Now guys if you really want to have a chuckle, read this:
Clayton H. Riddell
Faculty of Environment, Earth, and Resources
At University of Manitoba…
So who is Clayton Riddell?
Check Wikipedia!
Clayton (Clay) H. Riddell is the founder, president and CEO of Calgary, Alberta based Paramount Resources. He graduated with a Bachelor of Science (Honours) in Geology from the University of Manitoba. He also is part owner of the Calgary Flames and high-end Calgary restaurant Catch.
According to the Canadian Business Magazine’s 2006 Rich 100 list, Clay Riddell is the 13th wealthiest person in Canada.
Riddell was a president of the Canadian Society of Petroleum Geologists and Chair of the Canadian Association of Petroleum Producers.
The Clayton H. Riddell Faculty of Environment, Earth, and Resources at the University of Manitoba is named in Riddell’s honour. It was the university that suggested the name for the new faculty, not Riddell. Riddell donated $10-million in order to create an endowment fund for the faculty.

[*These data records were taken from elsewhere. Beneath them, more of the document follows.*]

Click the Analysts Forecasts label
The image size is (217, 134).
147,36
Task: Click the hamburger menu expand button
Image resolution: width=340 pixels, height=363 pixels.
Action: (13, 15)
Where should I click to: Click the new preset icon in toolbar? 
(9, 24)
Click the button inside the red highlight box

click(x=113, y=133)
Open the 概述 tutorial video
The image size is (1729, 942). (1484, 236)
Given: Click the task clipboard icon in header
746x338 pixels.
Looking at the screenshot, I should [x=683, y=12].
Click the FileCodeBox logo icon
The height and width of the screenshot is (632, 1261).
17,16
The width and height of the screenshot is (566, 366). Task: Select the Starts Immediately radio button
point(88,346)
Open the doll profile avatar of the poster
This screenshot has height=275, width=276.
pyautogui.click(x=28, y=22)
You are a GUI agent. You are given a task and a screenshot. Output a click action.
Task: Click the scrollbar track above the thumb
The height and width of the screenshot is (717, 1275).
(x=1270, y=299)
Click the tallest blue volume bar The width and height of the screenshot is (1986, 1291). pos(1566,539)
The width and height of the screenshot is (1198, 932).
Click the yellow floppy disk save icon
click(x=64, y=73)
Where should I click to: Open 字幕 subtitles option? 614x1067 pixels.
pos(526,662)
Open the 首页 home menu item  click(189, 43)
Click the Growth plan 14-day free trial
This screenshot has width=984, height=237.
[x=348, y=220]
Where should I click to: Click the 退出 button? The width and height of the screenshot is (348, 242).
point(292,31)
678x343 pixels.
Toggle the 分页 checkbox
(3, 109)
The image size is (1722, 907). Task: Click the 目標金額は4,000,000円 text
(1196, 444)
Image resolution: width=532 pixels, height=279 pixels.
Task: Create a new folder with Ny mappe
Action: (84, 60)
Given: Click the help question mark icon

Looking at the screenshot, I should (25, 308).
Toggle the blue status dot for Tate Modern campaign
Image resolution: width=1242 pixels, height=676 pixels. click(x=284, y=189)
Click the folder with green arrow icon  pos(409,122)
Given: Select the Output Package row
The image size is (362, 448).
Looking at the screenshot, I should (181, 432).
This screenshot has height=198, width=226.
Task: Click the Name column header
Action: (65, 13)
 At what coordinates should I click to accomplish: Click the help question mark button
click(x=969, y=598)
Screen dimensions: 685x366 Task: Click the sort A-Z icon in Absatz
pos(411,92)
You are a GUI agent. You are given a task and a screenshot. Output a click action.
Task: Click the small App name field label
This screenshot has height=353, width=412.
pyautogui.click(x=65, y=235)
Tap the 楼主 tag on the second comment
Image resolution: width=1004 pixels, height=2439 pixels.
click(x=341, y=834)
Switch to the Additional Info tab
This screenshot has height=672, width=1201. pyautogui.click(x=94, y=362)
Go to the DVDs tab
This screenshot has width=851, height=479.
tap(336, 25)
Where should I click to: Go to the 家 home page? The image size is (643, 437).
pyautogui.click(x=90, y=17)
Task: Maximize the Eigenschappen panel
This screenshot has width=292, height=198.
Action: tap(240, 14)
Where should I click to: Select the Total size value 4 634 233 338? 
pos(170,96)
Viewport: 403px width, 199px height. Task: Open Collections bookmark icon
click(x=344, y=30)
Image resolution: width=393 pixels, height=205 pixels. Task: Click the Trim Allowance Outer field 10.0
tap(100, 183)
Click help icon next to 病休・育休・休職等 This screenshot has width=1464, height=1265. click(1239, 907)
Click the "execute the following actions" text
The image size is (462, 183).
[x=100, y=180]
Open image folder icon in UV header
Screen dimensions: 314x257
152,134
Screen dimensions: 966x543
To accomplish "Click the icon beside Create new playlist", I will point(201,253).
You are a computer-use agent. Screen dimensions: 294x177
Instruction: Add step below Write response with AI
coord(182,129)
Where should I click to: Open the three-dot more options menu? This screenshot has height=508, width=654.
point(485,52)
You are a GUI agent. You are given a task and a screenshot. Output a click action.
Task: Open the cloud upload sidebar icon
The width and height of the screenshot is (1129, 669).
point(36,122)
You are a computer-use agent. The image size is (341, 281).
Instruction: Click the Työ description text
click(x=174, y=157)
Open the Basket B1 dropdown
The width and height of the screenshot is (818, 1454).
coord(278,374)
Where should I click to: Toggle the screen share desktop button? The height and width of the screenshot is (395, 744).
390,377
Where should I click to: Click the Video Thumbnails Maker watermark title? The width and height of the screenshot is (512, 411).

The faculty combines the Department of Environment and Geography, the Department of Geological Sciences and the Natural Resources Institute.
In 2008, he was made an Officer of the Order of Canada.[1]
Also owns Paramount Energy Trust, Trilogy Energy Trust, and MGM energy.
So BIG OIL Money is OK: As for Calgary oilmen’s retired or not, it seems the guilt ridden crowd among the richest of them is already buying indulgences either by supporting the prima Donna Dr Keith here at U of C and the “journalists” and other “environmentalists” that discuss their treks in the arctic, or by inviting the very IPCC scientist who cannot explain the lack of warming -courtesy of CLIMATEGATE emails- or by having environmental campus buildings named after them: Big Oil is not that bad for some of the most rabid AGW researchers in the country… perhaps they should also mention this indirect funding in their peer reviewed papers!

Richard
December 14, 2009 4:20 pm

Richard111 (14:37:13) : The BBC weather report tonight is for rotten snow this Wednesday and maybe Friday.
The weather man seemed to cringe when he mentioned there might be snow !?!

Wouldnt you if had always argued with your elder brother that santa claus existed and then had to narrate to him how you caught your dad laying out the presents under the tree.